The usual impression is that junior year is the hardest, due to SAT testing and wrapping up most of one’s graduation requirements, and then senior year is the easiest because usually by then you have everything wrapped up and are ready for college.
“Freshman and senior year are probably the easiest years,” sophomore Anthony Scholl said. “Cause that’s when you start and leave high school and usually you wanna end high school with easier classes.”
While this may be true for some, many freshmen hit the ground running by taking Advanced Placement (AP) and Cambridge Advanced International Certificate of Education (AICE) courses to get scholarships and a high GPA.
“I am taking AICE General Paper this year and plan to take more AICE classes in the future,” freshman Alexa Zamora said. “I’m hoping to get all the stressful classes out of the way before senior year so it will be an easy year.”
“This year I took AICE General Paper and AP Human Geography,” freshman Ella Shuch said.
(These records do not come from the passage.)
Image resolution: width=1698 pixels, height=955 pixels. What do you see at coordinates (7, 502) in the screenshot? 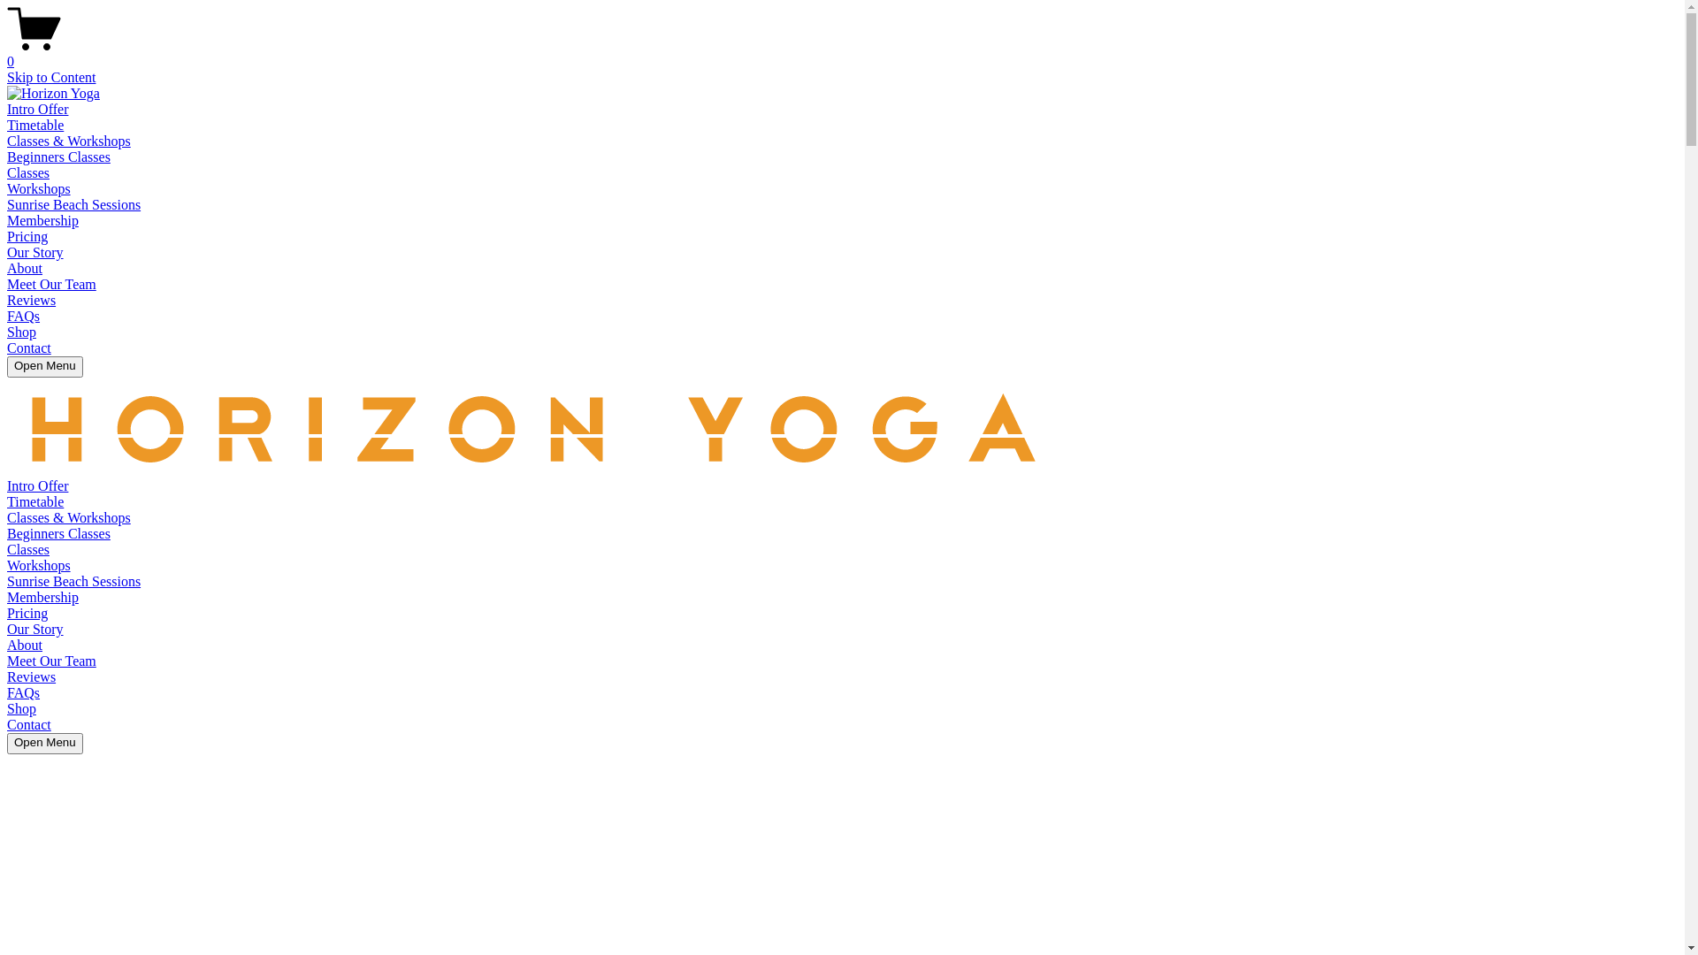
I see `'Timetable'` at bounding box center [7, 502].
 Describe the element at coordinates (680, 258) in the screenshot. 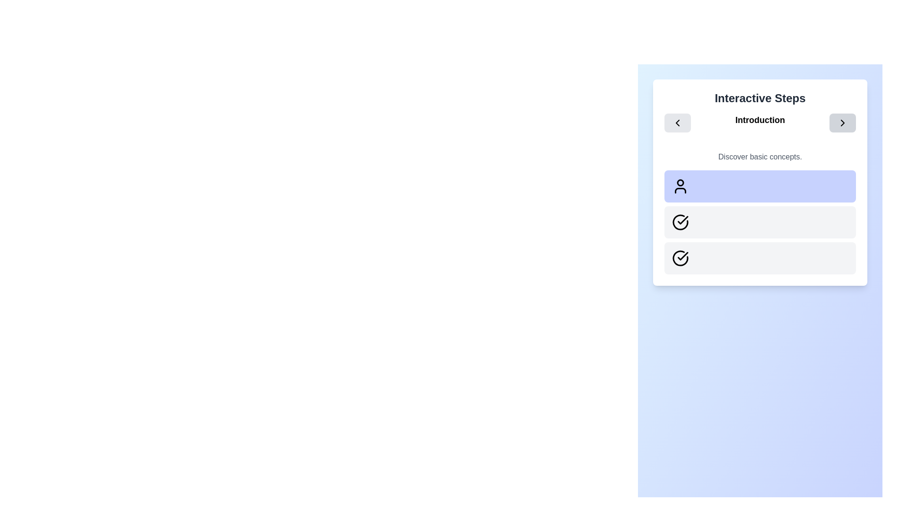

I see `the circular checkmark icon outlined in black, positioned in the second box under 'Interactive Steps'` at that location.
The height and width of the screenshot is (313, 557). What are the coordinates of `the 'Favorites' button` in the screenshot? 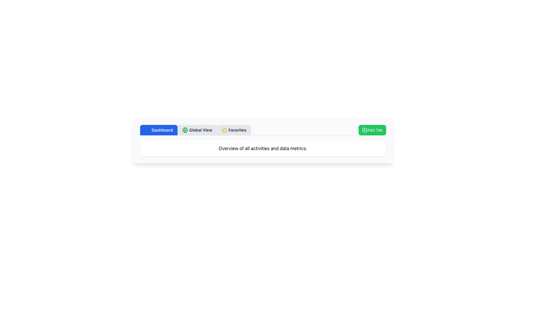 It's located at (234, 130).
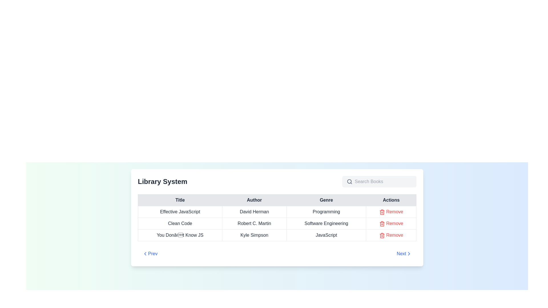 The image size is (548, 308). What do you see at coordinates (382, 236) in the screenshot?
I see `the delete icon/button located in the rightmost column labeled 'Actions' of the table, adjacent to the row containing the book title 'You Don’t Know JS', which is the third instance in that column` at bounding box center [382, 236].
“It’s definitely the hardest year I’ve had so far; however, I expect each year to be harder.”
Agreeing with how it just keeps on getting harder is junior Niya Spigner who is currently taking AP History, AP Biology, AP Language, and AICE Business.
“I think this year is the hardest because of all the AP classes, it’s a lot of work,” Spigner said.
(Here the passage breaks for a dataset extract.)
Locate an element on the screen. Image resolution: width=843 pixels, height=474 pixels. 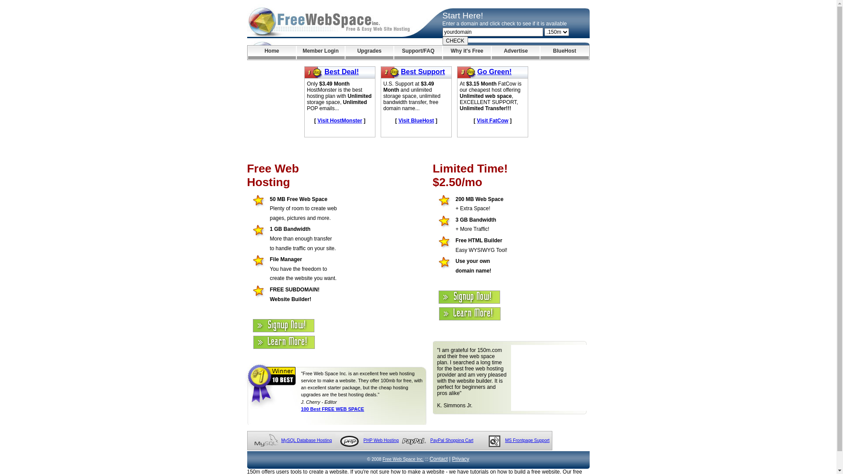
'Upgrades' is located at coordinates (369, 52).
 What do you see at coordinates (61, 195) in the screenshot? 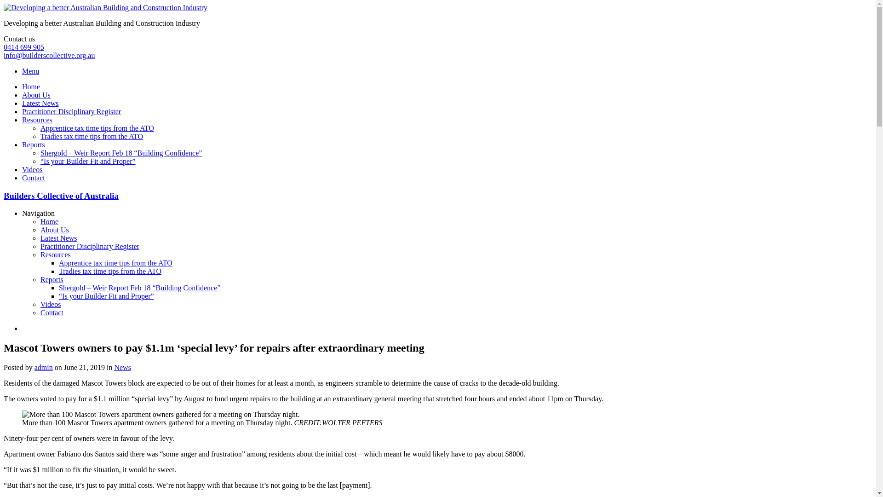
I see `'Builders Collective of Australia'` at bounding box center [61, 195].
There are also those who accept the challenge in order to do better academically and be open to future academic opportunities.
“I plan on taking the most advanced classes I’m eligible [for],” junior Emanuelle Menendez said.
“So, I doubt it’s gonna be as easy as staying on the yellow brick road.”
Moving on to senior year, there are mixed feelings on how hard it’ll be.
“I think senior year will be both the hardest and easiest,” Shuch said. “It’s the last step in the education plan we’ve always mapped out for us.”
Although some students are not taking any more advanced classes, they find the school year to be stressful enough as it is.
“I don’t take AP or AICE classes,” Scholl said. “I sometimes can feel overwhelmed though, especially with tests and work.”
Moving on to those graduating in a few months, seniors are starting to feel the coercion of dealing with classes, starting college soon and paying for it.
“Except for Ceramics, all my courses are advanced and all the pressure of applying to college and scholarships doesn’t help either,” senior Alejandra Flores said.
“I thought that when you are applying for college all that matters is the GPA and test scores, but no, you also need a lot of AP classes and I mean a lot,” Flores said. “Nobody told me that, so I’m upset; they should inform us better.”
Even though there are all these assumptions on which year will be the easiest or hardest, in the end it depends on what students decide and how they face it.
“It’s hard, but not impossible to do,” Menendez said. “So this school year may be challenging, but not impossible to overcome.”